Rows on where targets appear

● ● ● ● ● ● ●

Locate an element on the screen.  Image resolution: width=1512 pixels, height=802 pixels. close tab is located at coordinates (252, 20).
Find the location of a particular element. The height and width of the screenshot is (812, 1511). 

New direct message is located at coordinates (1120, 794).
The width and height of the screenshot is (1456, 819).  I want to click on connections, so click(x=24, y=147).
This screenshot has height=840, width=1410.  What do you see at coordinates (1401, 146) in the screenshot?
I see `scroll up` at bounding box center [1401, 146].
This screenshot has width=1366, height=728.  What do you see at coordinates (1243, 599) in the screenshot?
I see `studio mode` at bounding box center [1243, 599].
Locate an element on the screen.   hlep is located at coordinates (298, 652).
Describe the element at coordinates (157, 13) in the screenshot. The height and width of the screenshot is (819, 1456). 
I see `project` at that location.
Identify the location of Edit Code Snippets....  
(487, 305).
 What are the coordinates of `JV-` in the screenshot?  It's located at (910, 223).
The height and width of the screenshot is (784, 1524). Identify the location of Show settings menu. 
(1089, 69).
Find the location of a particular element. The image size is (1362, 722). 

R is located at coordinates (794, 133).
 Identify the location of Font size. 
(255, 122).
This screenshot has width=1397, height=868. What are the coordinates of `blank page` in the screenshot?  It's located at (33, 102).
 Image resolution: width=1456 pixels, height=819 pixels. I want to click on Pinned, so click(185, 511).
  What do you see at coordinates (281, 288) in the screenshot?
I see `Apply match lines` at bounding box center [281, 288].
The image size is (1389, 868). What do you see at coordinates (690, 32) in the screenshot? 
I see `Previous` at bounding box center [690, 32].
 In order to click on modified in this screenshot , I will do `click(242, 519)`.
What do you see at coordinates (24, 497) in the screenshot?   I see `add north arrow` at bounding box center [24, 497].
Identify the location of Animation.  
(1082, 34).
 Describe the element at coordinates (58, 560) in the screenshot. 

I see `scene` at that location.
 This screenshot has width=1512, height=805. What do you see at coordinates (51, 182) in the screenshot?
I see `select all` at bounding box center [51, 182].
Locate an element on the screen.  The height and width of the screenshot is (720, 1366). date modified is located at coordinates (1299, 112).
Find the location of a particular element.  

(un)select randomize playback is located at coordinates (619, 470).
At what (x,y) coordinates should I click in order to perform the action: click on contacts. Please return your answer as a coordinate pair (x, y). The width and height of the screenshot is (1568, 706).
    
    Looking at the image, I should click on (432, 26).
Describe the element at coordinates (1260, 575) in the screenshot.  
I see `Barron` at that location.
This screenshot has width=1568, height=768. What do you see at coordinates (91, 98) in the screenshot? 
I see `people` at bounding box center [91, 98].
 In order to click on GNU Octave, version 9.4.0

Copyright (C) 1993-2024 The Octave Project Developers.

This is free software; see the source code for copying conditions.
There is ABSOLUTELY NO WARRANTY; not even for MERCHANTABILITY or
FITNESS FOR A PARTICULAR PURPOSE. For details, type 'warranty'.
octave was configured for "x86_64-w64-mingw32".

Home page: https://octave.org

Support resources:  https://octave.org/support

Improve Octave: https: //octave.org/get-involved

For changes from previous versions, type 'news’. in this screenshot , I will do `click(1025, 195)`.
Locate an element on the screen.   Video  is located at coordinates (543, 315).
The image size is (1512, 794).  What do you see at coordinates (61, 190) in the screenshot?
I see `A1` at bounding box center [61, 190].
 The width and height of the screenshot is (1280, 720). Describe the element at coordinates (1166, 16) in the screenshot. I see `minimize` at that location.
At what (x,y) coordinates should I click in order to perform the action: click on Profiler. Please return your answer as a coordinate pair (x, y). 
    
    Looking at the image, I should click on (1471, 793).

● ● ● ● ● ● ●

### [Goal]
Render the lines of the records as a JSON list of strings, one string per line and blank lines left out, starting with the line that contains "Identify the location of Edit" and going on through the line that contains "at (910, 223).", both included.

### [Reply]
[
  "Identify the location of Edit Code Snippets....  ",
  "(487, 305).",
  " What are the coordinates of `JV-` in the screenshot?  It's located at (910, 223)."
]